Bayesian Average¶
The Bayesian Average is a mathematical formula that is used to derive the average in a data set when the data set may be small. Typically you'll see the Bayesian average used on sites like Yelp.
Let's assume for a moment, that there are a number of restaurants, with various ratings across the board. Each of them is shown a rating from 1 to 5 stars. A new restaurant entered the site, and they have received a single, 5-star rating. If you were to consider all ratings only as an average, this new restaurant with its single rating, will now be considered the highest-rated restaurant in the entire city, which may not be entirely accurate.

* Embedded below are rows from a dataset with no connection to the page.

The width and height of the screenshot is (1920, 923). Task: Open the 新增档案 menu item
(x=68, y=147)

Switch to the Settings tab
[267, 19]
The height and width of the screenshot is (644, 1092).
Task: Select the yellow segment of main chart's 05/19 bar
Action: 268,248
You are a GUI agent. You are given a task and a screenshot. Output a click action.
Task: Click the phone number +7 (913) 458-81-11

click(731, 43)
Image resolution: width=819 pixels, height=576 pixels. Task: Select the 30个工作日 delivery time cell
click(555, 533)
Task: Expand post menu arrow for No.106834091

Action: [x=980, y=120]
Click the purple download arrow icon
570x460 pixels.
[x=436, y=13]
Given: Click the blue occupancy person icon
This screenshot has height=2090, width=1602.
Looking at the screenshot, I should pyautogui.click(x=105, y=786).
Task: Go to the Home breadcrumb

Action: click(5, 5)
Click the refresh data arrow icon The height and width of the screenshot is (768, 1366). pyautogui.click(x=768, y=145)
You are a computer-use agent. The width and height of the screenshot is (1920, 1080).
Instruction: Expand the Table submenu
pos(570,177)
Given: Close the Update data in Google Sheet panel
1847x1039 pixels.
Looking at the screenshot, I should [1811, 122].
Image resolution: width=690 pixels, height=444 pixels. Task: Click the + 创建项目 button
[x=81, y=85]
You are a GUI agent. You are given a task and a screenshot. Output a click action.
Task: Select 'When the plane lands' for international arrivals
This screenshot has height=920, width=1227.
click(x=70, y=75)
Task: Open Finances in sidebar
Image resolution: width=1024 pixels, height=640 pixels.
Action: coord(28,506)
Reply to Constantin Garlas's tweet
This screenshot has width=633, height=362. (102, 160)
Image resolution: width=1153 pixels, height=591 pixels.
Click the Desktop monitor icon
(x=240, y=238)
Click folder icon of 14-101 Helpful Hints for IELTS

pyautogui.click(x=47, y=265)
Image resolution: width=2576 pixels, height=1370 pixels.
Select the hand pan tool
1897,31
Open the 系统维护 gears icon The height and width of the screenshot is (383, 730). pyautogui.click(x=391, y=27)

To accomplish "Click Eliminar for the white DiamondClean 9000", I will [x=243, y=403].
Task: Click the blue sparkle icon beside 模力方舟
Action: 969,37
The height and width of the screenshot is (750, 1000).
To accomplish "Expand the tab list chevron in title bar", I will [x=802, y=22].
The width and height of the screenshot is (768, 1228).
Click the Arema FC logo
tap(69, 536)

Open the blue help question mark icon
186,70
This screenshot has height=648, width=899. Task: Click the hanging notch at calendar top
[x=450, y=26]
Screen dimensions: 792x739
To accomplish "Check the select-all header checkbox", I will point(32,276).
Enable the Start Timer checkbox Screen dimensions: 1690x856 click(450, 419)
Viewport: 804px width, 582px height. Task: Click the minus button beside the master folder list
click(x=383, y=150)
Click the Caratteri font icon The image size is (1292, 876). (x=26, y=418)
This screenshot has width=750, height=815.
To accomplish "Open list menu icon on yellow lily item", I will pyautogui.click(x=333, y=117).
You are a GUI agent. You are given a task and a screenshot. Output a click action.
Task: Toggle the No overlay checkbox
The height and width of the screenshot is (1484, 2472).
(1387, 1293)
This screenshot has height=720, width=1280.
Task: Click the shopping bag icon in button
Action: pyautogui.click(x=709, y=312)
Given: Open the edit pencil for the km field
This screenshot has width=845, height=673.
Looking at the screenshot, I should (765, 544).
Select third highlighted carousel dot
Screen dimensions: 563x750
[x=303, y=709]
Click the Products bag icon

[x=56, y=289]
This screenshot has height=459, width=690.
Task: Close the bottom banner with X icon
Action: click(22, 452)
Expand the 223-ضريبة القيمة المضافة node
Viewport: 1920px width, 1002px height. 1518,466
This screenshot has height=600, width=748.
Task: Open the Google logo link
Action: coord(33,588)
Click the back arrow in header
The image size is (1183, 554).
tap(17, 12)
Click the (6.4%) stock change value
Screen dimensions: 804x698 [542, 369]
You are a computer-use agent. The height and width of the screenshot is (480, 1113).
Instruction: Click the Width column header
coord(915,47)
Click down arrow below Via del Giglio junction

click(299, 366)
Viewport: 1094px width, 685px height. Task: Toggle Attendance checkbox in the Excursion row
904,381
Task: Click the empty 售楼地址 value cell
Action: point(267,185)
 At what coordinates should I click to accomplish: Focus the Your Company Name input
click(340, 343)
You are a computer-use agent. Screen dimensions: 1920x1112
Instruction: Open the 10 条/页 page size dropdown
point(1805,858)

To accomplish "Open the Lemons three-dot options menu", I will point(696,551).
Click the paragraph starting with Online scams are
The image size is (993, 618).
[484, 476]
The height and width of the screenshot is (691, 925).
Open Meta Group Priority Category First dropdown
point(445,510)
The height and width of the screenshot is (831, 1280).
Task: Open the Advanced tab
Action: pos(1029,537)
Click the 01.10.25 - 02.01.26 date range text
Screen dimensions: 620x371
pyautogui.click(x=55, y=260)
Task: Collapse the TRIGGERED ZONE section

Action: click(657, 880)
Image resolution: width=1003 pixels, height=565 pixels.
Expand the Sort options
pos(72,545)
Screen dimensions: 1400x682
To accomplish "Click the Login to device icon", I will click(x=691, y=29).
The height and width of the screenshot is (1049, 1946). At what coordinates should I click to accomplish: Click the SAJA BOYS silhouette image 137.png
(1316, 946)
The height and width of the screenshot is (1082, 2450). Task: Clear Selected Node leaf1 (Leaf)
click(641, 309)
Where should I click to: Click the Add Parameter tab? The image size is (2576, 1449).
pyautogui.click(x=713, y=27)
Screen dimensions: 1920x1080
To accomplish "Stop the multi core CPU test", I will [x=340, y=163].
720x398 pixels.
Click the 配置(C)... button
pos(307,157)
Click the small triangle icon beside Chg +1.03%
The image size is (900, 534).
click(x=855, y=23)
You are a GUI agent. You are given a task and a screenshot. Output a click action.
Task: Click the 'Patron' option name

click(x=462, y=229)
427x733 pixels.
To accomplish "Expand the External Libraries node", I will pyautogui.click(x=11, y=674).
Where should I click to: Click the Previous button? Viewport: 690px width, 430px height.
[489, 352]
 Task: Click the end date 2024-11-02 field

This is where the Bayesian Average comes in. In essence, the number of ratings (or votes) influences the total outcome. It may be better to illustrate this with an example. Here is our data set. Every line contains the result of an individual vote. Right at the end, you'll see Luigi's, which had a single rating of 5.
Vote | Rating |
---|---|
Mario | 4 |
Brando | 4 |
Rocco | 3 |
Franco | 2 |
Mario | 3 |
Brando | 2 |
Rocco | 5 |
Franco | 5 |
Mario | 2 |
Brando | 2 |
Rocco | 3 |
Mario | 3 |
Brando | 3 |
Luigi | 5 |
Step 1 - Tally it up¶
We need to tally up the totals. Average the rating for each restaurant (this_rating), and count how many ratings (this_num_votes) each restaurant received.
Vote | this_rating | this_num_votes |
---|---|---|
Mario | 3.00 | 4 |
Brando | 2.75 | 4 |
Rocco | 3.67 | 3 |
Franco | 3.50 | 2 |
Luigi | 5.00 | 1 |
Step 2 - Calculate average¶
Calculate the average rating (avg_rating) and the average number of votes (avg_num_votes) by averaging the totals received from step 1. In this example avg_rating = 3.58 and avg_num_votes = 2.80
Step 3 - Calculate the Bayesian average¶
With all of this information, we can now calculate the Bayesian average for each restaurant. The formula for the Bayesian average is :
br = ( (avg_num_votes * avg_rating) + (this_num_votes * this_rating) ) / (avg_num_votes + this_num_votes)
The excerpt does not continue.